Segment Open

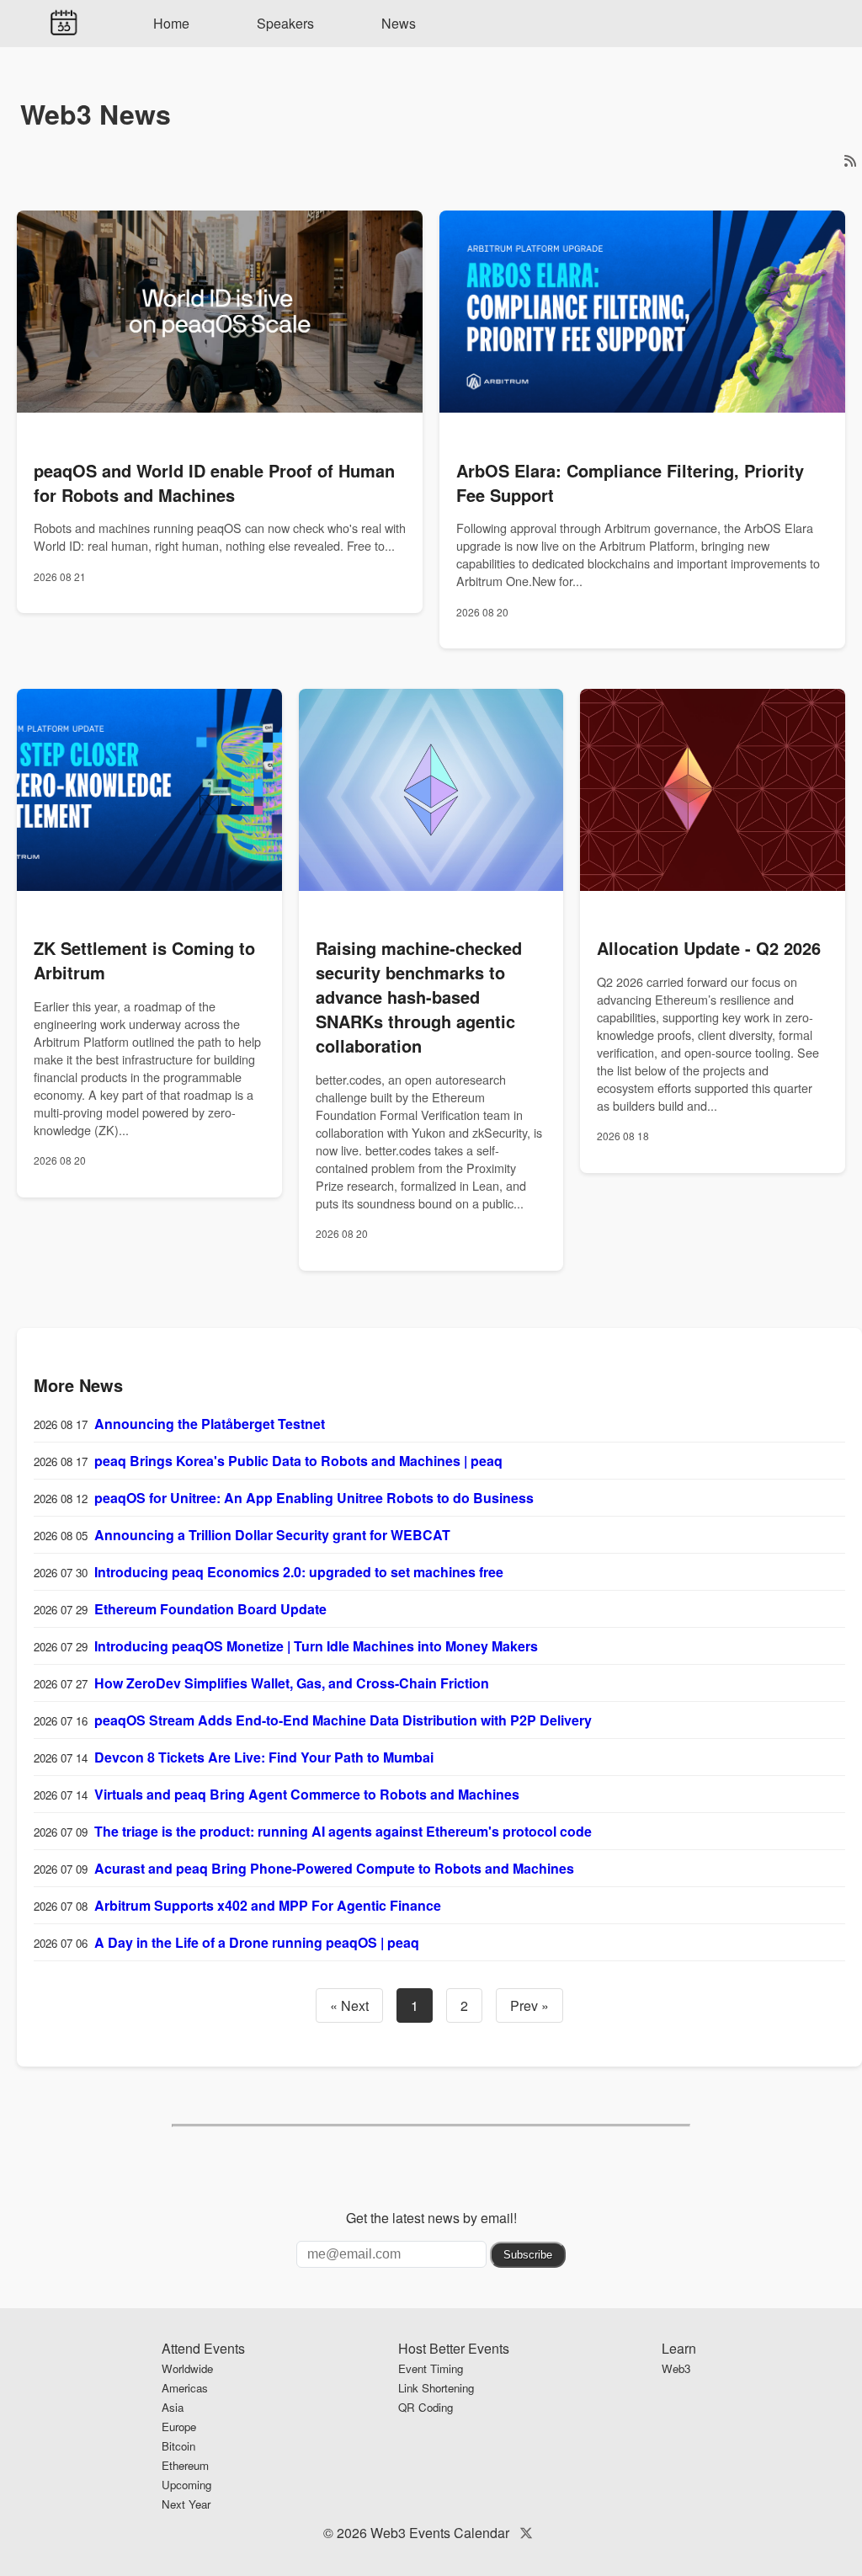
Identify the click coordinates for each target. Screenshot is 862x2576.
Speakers (285, 23)
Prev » (529, 2005)
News (398, 23)
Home (171, 23)
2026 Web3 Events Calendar (423, 2532)
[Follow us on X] (526, 2532)
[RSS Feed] (850, 160)
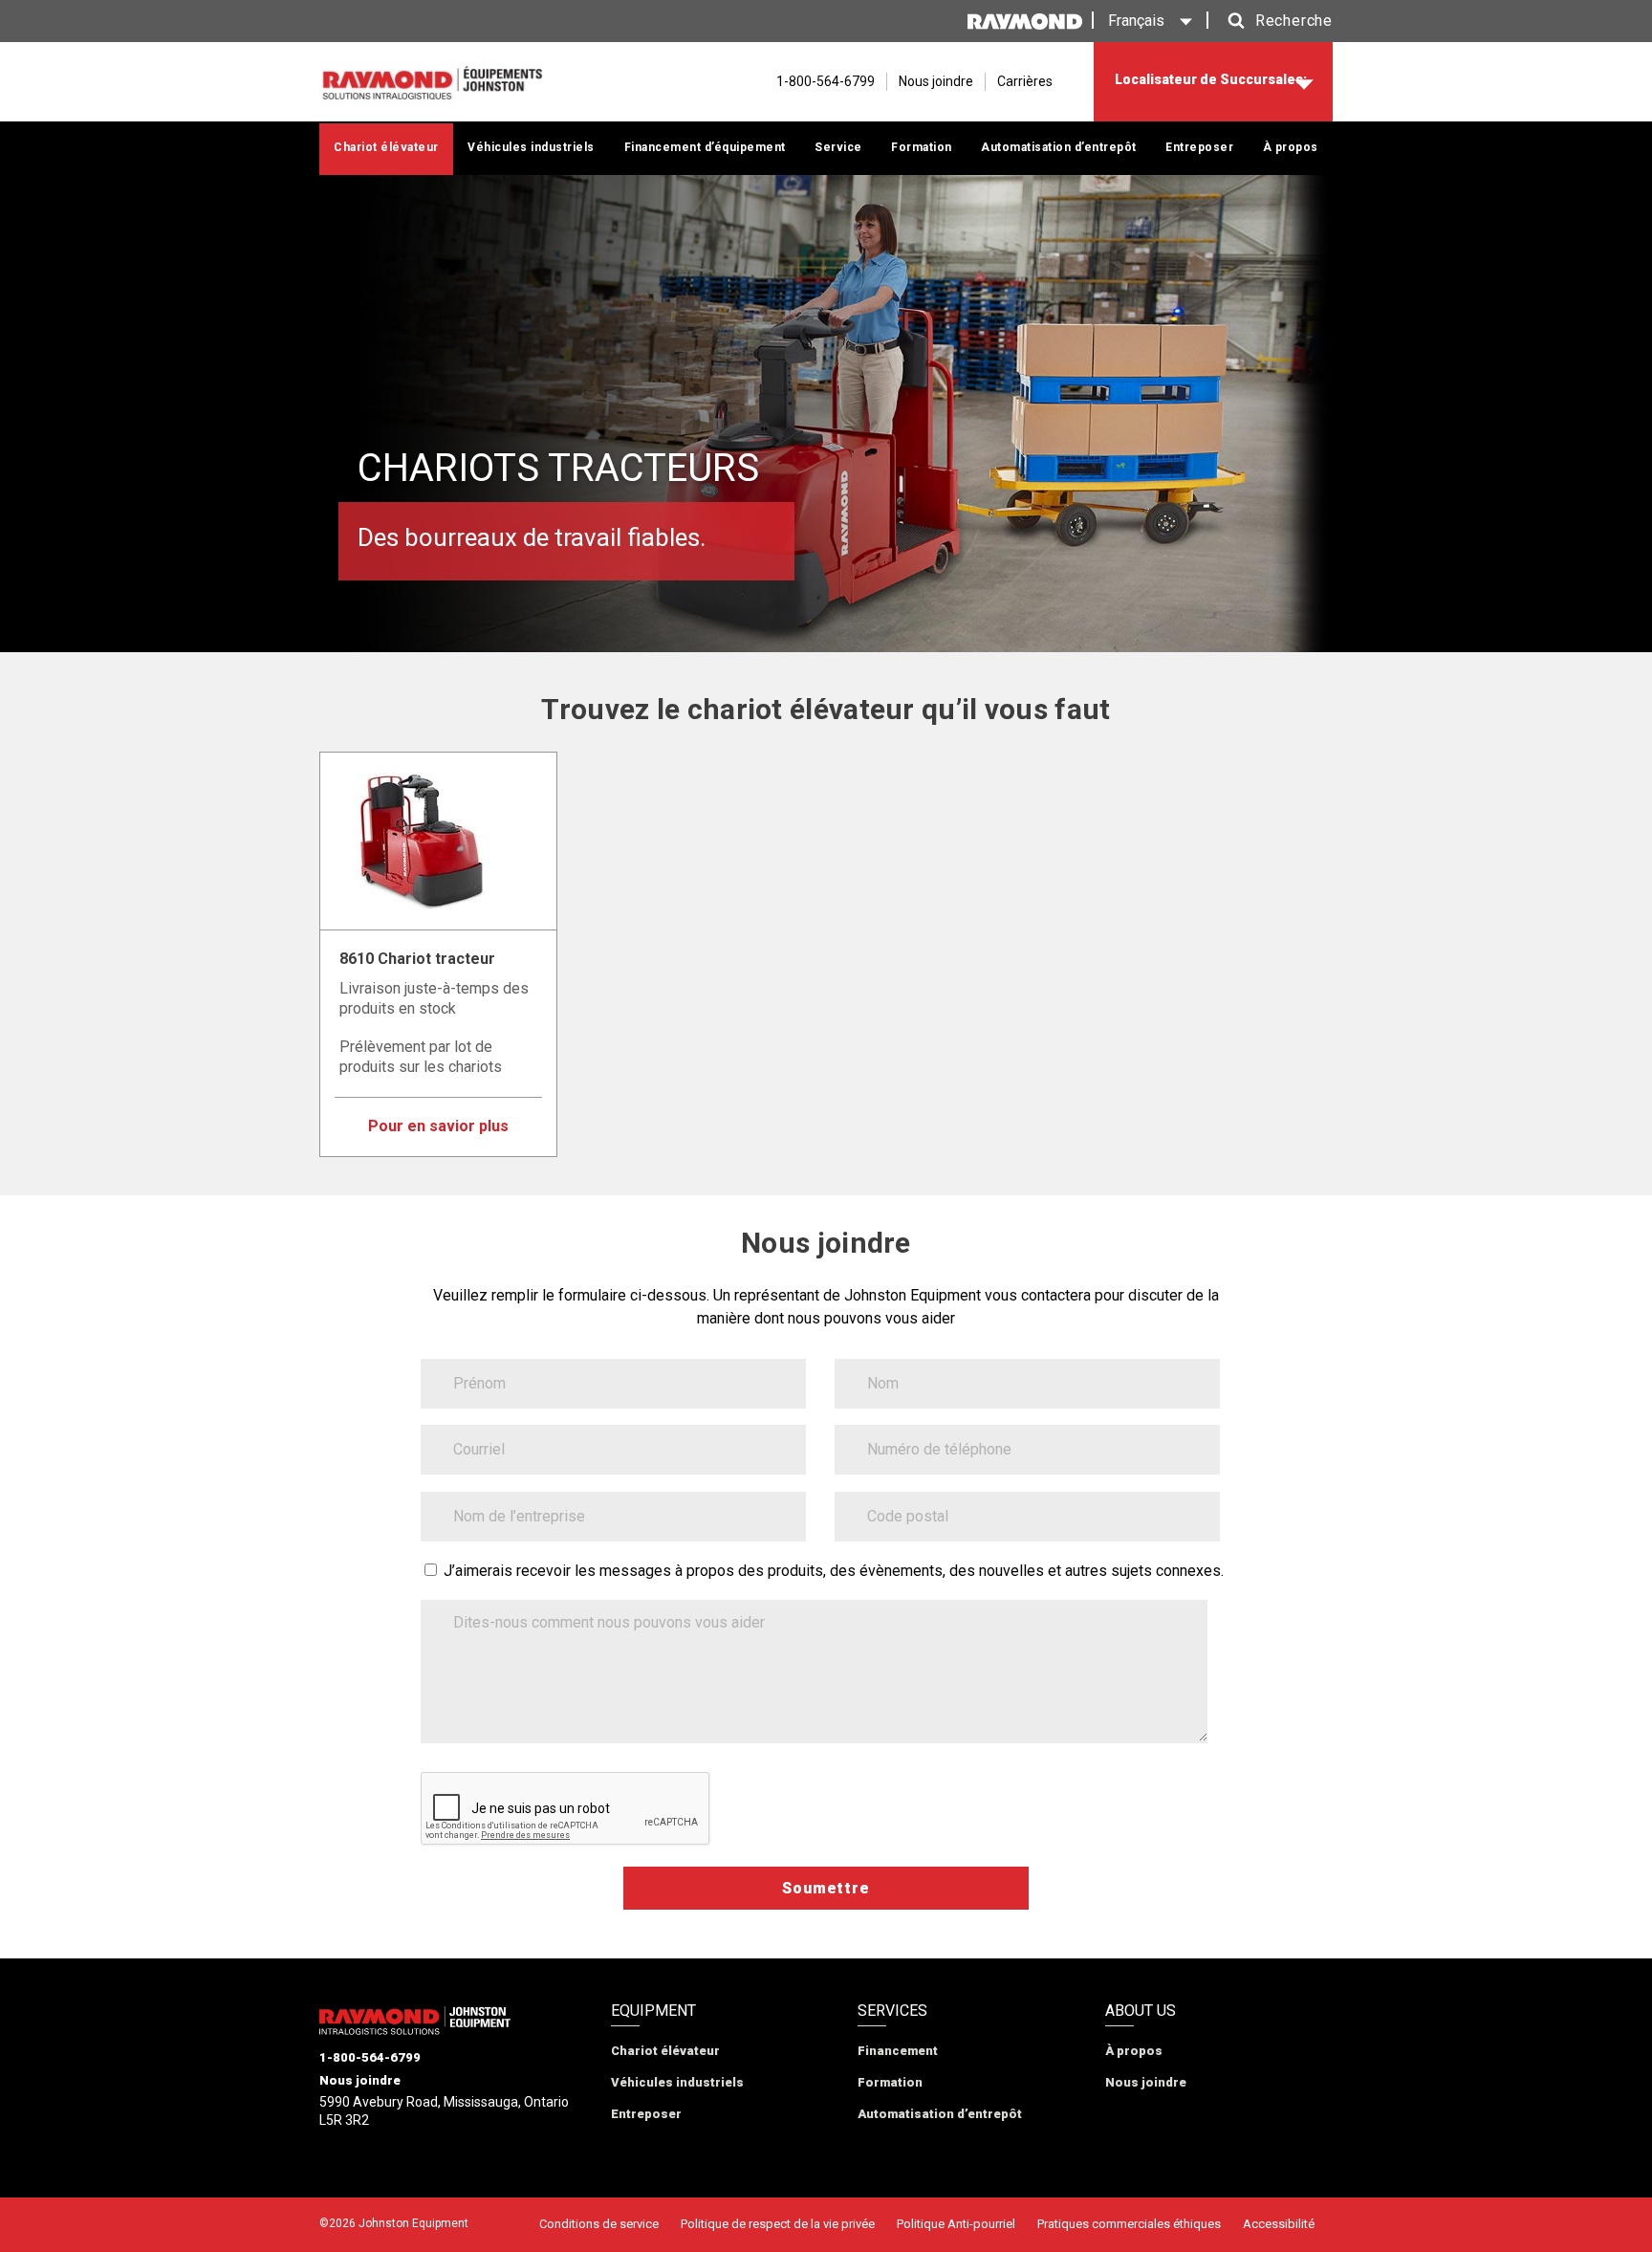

Segment Closed

What you should do: What is needed here is an exact copy of every record, with the pictures left out.

Result of this exercise:
Identify the click coordinates for each target. Screenshot is 862x2576.
Speakers (285, 23)
Prev » (529, 2005)
News (398, 23)
Home (171, 23)
2026 Web3 Events Calendar (423, 2532)
[Follow us on X] (526, 2532)
[RSS Feed] (850, 160)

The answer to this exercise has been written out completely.